40Au-delà de cette expérience localisée, durable et radicale de mobilisation sociale et politique en faveur d’une séparation-sécession dans la partie septentrionale de la ville de Los Angeles, la question de la sécession s’est trouvée formulée plus largement depuis plus d’une décennie. C’est dans ce sens élargi que s’inscrit, par exemple, la réflexion développée par M. Davis (1990) lorsqu’il parle de « la révolution des nimbies » dans laquelle se mêlent, selon lui, intérêts de classe et défense de l’homogénéité raciale ou ethnique. Pour Davis, en effet, les mouvements qui, dans l’agglomération de Los Angeles, ne cessent de refuser la densification et la collectivisation des questions urbaines seraient l’illustration de constructions idéologiques et sociales destinées à protéger les valeurs patrimoniales de propriétaires essentiellement Blancs appartenant aux divers segments des classes moyennes. Mais, sans doute est-ce à R. Reich (1991) que nous devons la réflexion la plus générale concernant le risque de sécession sociale particulièrement sensible, selon lui, dans les espaces urbanisés.
Quels pourraient être les protagonistes et la logique sécessionniste ?

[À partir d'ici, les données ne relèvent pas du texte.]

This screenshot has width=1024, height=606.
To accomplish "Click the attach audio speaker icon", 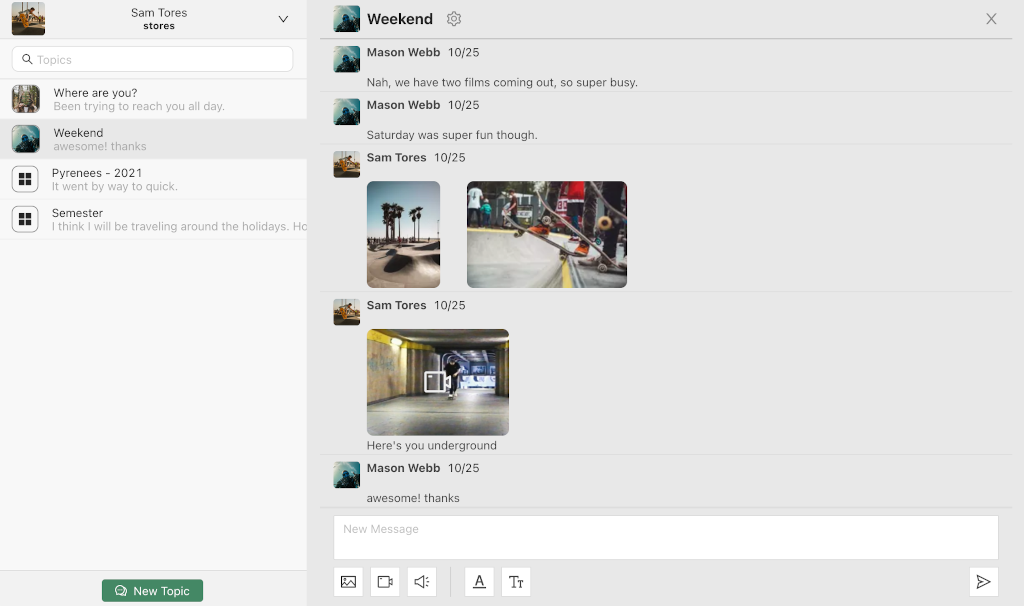I will click(x=422, y=582).
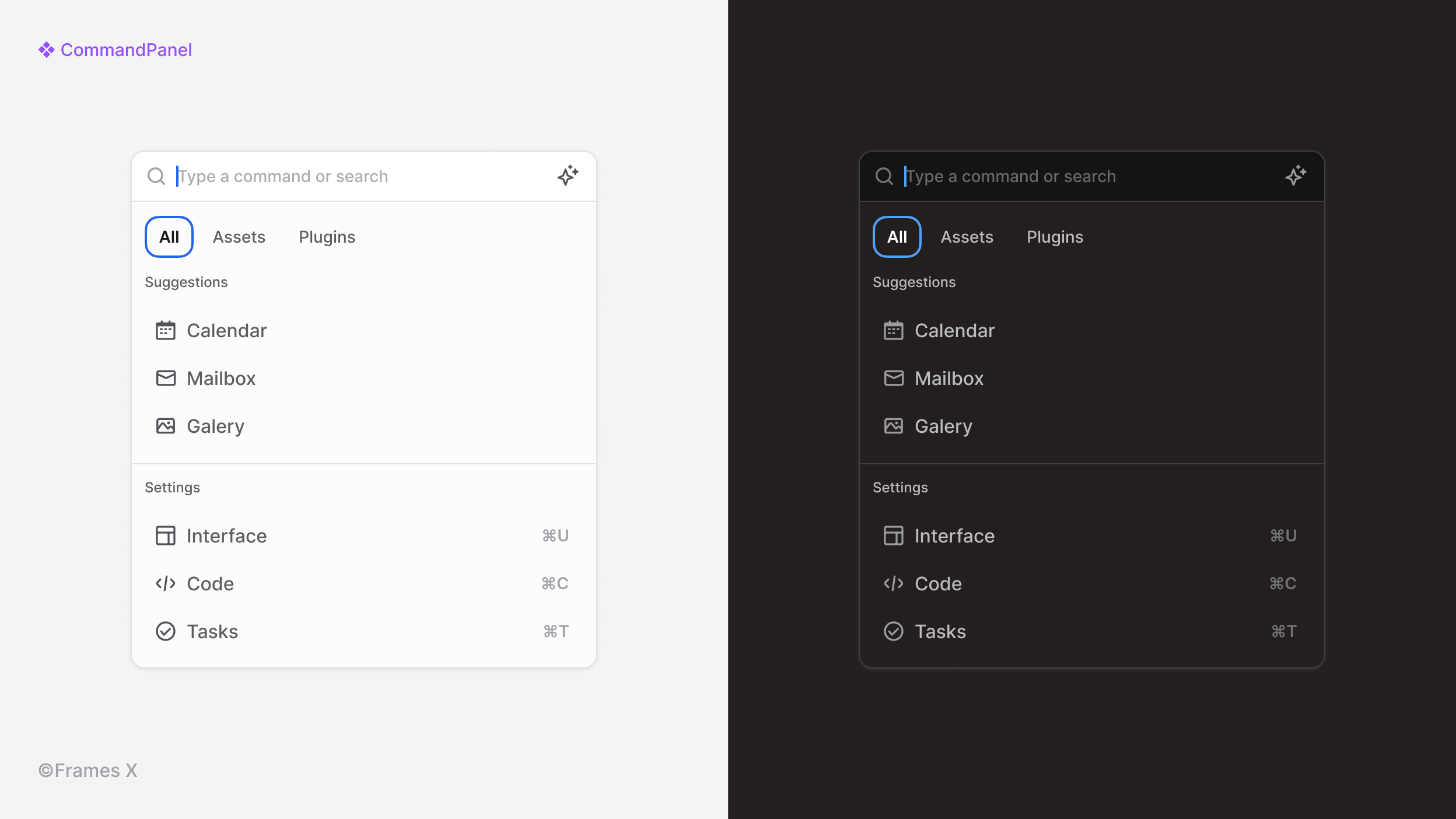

41R. Reich insiste d’abord sur les dynamiques de restructuration économique que les États-Unis ont connu, avant de mettre l’accent sur les liens que ces dernières ont avec le fonctionnement de la société au travers de la recomposition des grands groupes professionnels. Ce faisant, R. Reich propose d’abandonner la classification habituelle des fonctions et positions sociales pour définir une catégorisation qui lui semble plus proche de la réalité, les univers professionnels et sociaux pouvant désormais être partagés entre ceux qui rendent des services de production courante, ceux qui déploient une activité de services personnels et enfin ceux qu’il désigne par l’expression « manipulateurs de symboles » (symbolic analysts)7. Poursuivant son analyse, R. Reich s’interroge à propos de la signification de l’idée de nation dans les États-Unis d’aujourd’hui, dans le double contexte d’économie mondialisée et de recomposition sociale accompagnant la restructuration du système productif, double contexte particulièrement favorable aux « manipulateurs de symboles ». Il s’inquiète en particulier de la tentation de sécession qu’il perçoit parmi ces derniers, pour lesquels l’union est devenue inutilement coûteuse et contraignante, même si la sécession n’est pas forcément explicite ou qu’elle prend place sans perception ou intention conscientes.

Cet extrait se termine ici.